My father nodded. “We tried to stop him. Roman was—well, younger then. But you were there, weren’t you?”
Roman nodded once. “He tried to recruit me. Thought I’d follow him.”
“And you didn’t,” I said, putting the pieces together.
“He killed people I cared about,” Roman said. “Burned a safe house to the ground with a family inside. That was my line.”
My breath caught.
“And now he’s after us?”
“No,” my father said, stepping closer. “He’s after me. You’re just... in the way.”
I hated how casually he said that. Like my life was collateral damage.
“Then we stop him,” I said. “Together.”
Dad gave a small, humorless laugh. “He has armies, Eden. Resources we buried years ago. If he’s back, it means he wants something. Something big. And I doubt it’s just revenge.”
I looked to Roman. “Do you believe him?”
Roman didn’t hesitate. “Lucien doesn’t come back unless there’s something he can own, destroy, or steal. You don’t get second chances with men like that. Only war.”
I shivered, but stood straighter. “Then we plan for war.”
Roman gave me a look—part warning, part respect.
Dad finally poured himself the scotch. “I have files.
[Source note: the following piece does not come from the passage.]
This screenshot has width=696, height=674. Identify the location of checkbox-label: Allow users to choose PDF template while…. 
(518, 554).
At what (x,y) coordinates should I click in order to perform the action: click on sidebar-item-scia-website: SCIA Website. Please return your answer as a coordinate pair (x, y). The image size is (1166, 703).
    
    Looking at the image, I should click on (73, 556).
People still loyal to me. I’ll reach out to them. But we’ll have to move fast. If Lucien knows you're involved,” he glanced at me, “he’ll use you.”
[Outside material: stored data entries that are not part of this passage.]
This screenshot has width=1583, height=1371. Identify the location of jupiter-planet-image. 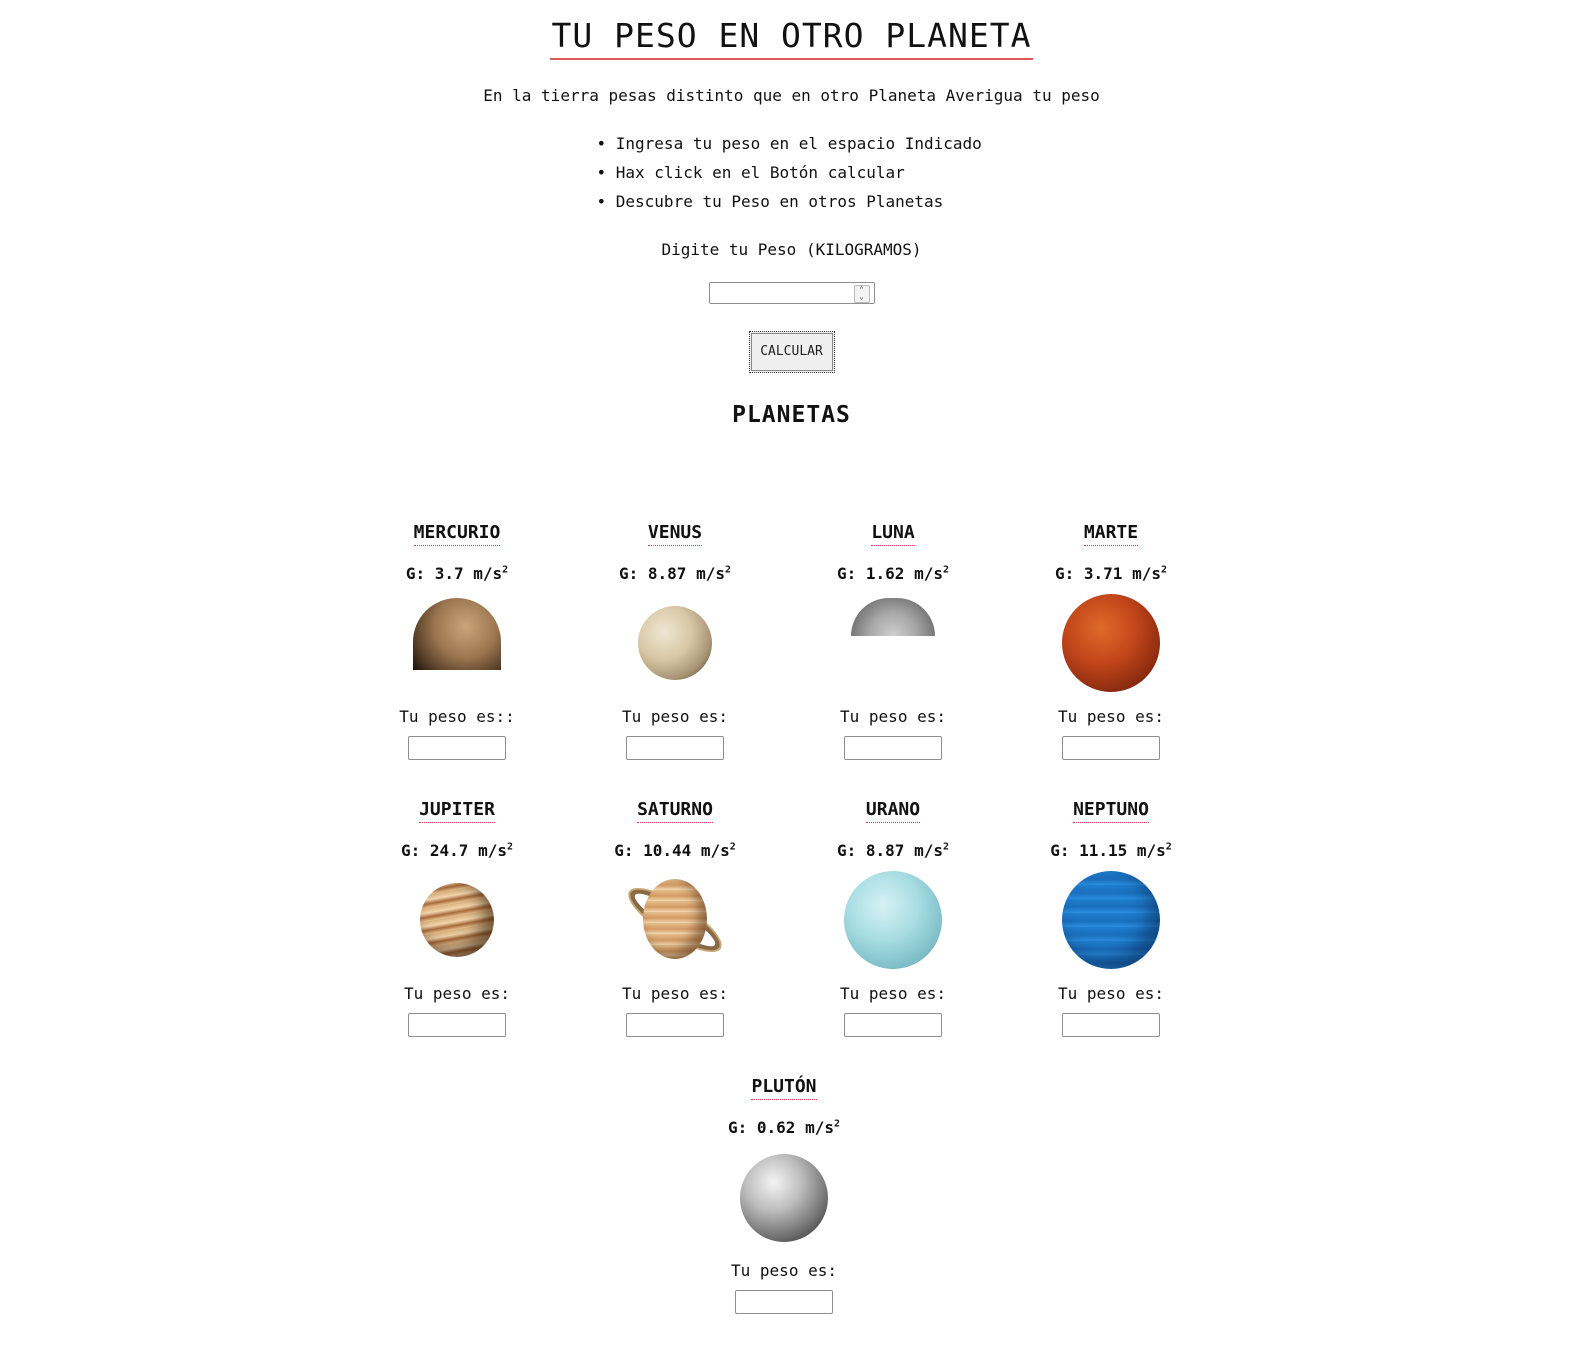
(457, 920).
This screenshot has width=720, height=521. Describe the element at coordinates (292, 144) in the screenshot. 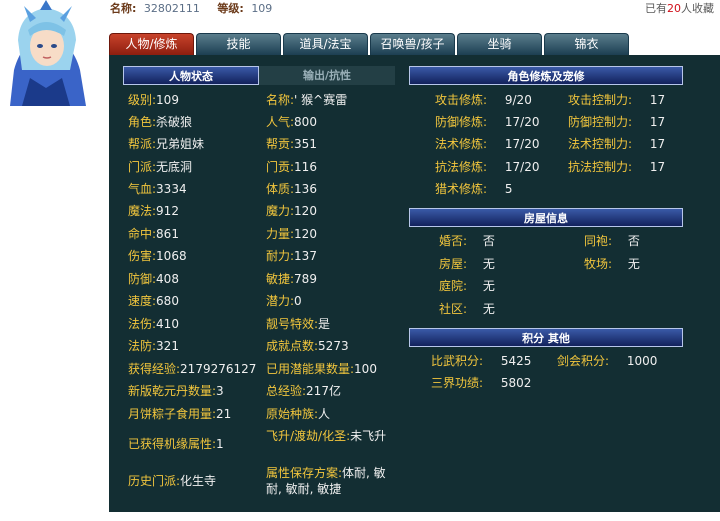

I see `stat-row: 帮贡:351` at that location.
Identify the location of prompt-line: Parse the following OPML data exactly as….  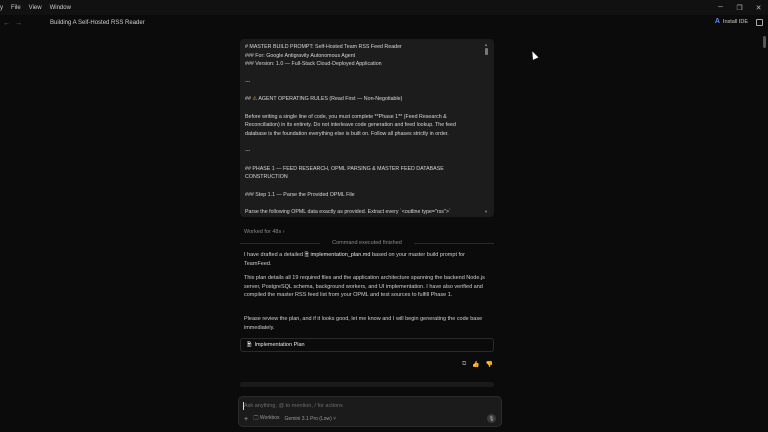
(348, 212).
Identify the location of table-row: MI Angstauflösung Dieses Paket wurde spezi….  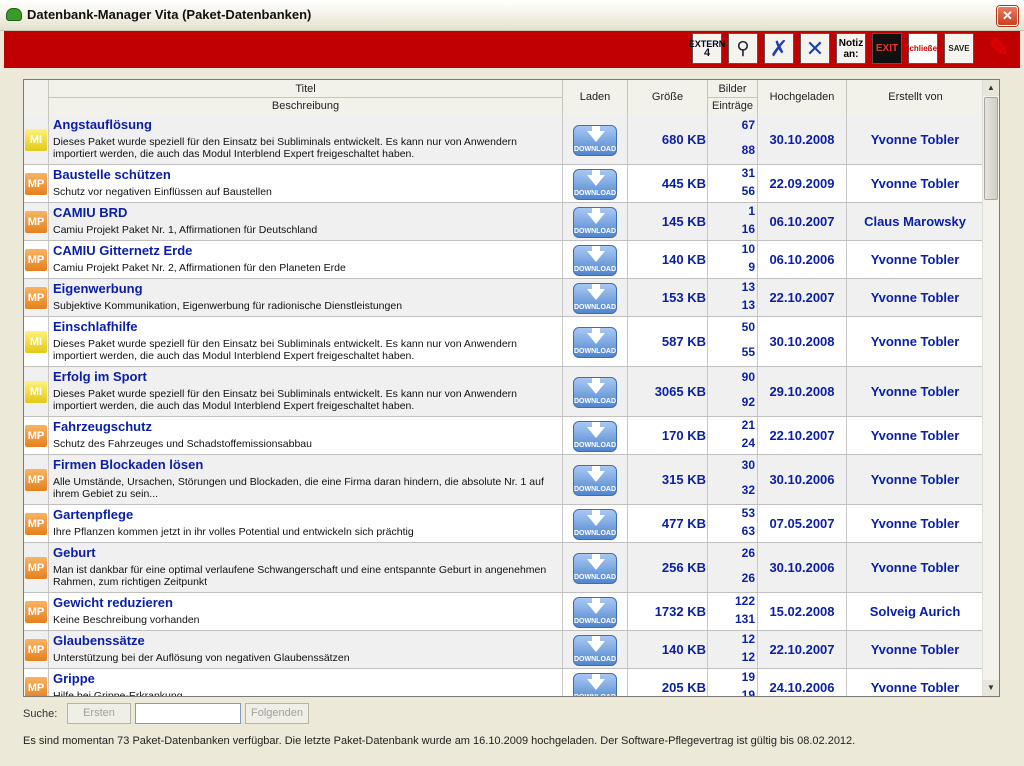
(504, 140).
“I’m done being used,” I snapped.
There was a beat of silence. Then Roman stepped forward.
“What’s the plan?”
Dad exhaled, as if letting go of years of ghosts. “We bait him. Feed him the idea that I’m returning to active work. Leak false intel. Make him come to us.”
Roman raised a brow. “You’re using yourself as bait?”
My father gave a grim smile. “Wouldn’t be the first time.”
The silence that followed was heavy, but not hopeless. For the first time, we were aligned. Eden, Roman, and the man I used to just call Dad. No more half-truths. No more shadows.
Just fire.
And the three of us, finally walking into it together.